O projeto é benefício tanto para os profissionais da saúde, que passam dedicar a atenção presencial para casos de maior gravidade, evitando complicações, quanto para a população que, em casos mais simples, consegue seu tendimento - e seu atestado ou receita - sem ter que enfrentar horas de espera nasa UPAs da cidade.

Da mesma forma, a modernização do agendamento nas unidades básicas de saúde é um avanço. Ao permitir marcações por telefone ou aplicativo, a Prefeitura rompe com o modelo arcaico de filas madrugadoras, que submetia a população ao desgaste e, muitas vezes, à frustração de sair sem atendimento. Digitalizar o processo é, sem dúvida, um passo necessário. Soma-se a isso a criação de uma regulação municipal de leitos, com investimento no Hospital Santa Lydia. Em teoria, um pacote de medidas capaz de produzir efeitos concretos e positivos.

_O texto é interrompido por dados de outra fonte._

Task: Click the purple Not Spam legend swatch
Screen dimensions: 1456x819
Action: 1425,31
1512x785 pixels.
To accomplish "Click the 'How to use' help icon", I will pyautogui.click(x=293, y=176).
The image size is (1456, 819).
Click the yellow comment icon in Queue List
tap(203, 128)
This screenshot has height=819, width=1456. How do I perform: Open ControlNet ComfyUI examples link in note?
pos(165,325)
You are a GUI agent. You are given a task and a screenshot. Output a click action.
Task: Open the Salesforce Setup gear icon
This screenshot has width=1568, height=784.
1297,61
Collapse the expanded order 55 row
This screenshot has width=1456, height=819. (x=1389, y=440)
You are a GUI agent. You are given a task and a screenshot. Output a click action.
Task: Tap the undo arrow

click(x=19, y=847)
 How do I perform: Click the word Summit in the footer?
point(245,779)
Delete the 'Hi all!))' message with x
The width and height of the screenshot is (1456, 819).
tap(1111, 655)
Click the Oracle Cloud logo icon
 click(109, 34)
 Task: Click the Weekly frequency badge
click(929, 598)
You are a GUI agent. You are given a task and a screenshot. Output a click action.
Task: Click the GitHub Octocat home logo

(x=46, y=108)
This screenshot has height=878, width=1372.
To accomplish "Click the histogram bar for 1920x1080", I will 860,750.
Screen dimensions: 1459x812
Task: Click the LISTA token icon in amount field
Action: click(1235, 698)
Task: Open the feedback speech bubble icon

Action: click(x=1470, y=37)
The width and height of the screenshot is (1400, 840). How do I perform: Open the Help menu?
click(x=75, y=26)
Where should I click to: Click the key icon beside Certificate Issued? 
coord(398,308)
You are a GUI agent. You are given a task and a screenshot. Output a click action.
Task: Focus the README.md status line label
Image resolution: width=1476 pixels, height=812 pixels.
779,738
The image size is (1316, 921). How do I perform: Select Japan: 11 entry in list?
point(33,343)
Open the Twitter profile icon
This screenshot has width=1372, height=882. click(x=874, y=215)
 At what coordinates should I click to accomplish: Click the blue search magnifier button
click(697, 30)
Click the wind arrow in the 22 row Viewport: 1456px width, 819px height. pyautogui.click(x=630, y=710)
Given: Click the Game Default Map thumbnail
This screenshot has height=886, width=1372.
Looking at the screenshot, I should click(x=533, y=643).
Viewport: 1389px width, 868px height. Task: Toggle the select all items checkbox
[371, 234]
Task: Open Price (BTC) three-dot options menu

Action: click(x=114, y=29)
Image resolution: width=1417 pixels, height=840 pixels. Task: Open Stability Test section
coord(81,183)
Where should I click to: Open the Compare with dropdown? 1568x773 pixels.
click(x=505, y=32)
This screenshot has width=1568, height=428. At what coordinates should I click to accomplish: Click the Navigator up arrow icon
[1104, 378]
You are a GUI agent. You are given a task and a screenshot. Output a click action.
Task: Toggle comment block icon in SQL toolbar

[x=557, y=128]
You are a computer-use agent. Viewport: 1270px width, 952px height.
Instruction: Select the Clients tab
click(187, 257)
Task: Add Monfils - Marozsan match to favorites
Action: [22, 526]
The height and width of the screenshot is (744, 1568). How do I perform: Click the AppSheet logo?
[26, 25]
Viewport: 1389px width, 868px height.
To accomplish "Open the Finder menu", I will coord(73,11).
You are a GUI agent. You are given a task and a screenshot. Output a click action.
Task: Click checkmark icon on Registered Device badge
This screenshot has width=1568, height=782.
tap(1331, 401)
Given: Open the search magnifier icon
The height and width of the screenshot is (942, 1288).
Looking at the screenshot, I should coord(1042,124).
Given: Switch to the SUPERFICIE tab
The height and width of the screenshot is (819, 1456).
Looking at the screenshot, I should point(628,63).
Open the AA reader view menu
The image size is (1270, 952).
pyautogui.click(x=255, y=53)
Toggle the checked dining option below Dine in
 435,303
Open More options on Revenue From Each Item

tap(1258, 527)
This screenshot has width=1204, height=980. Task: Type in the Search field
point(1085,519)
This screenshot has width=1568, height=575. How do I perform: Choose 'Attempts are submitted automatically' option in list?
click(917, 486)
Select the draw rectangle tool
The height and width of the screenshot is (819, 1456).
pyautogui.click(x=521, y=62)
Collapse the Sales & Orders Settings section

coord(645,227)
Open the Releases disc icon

No entanto, é preciso olhar além da superfície. A Prefeitura tem se esforçado para vender a imagem de modernidade, mas corre o risco de oferecer soluções que funcionam apenas para parte da população, especilmente se considerarmos que houve pouca divulgaçõ dos novos seviços.

Projetos de saúde digital costumam fracassar quando ignoram desigualdades sociais: idosos, moradores das periferias e famílias de baixa renda nem sempre têm acesso fácil à internet ou a smartphones. Sem centrais telefônicas bem estruturadas, pontos de apoio presencial e garantia de que ninguém ficará sem alternativa, a inovação pode se transformar em exclusão.

Outro ponto sensível é a transparência. O Executivo promete reduzir em até 80% as consultas em UPAs por meio da telemedicina. Uma meta ousada — e potencialmente enganosa se não for acompanhada por dados públicos e verificáveis. Quantos atendimentos são realmente resolutivos? Qual a taxa de retorno? Quanto tempo o cidadão espera entre o pedido e o atendimento?

Não dizemos, aqui, que seja esse o cso, mas, via de regra, sem indicadores claros, o discurso de eficiência se aproxima mais de marketing político do que de política pública.

A descontinuidade do cuidado também preocupa. A teleconsulta é útil para triagens, seguimentos e saúde mental, mas não substitui a avaliação presencial em casos complexos ou crônicos. Sem fluxos de encaminhamento consistentes, sem capacitação das equipes e sem integração com os prontuários físicos, o risco é a precarização do atendimento, não sua modernização.

E há a questão central da privacidade. Até agora, a Prefeitura não esclareceu de forma transparente quais são as garantias técnicas de proteção dos dados de saúde dos cidadãos. Informações médicas são sensíveis e sua exposição pode gerar danos irreparáveis. Se o sistema avançar sem salvaguardas claras, a aposta na inovação pode se converter em risco à dignidade do paciente.

O Cuidar On pode, sim, transformar a relação entre a Prefeitura e a população. Mas só será legítimo se vier acompanhado de equidade no acesso, transparência nos resultados, fortalecimento do cuidado presencial e proteção dos dados. Do contrário, corre o risco de ser lembrado mais como propaganda de governo do que como conquista da cidade.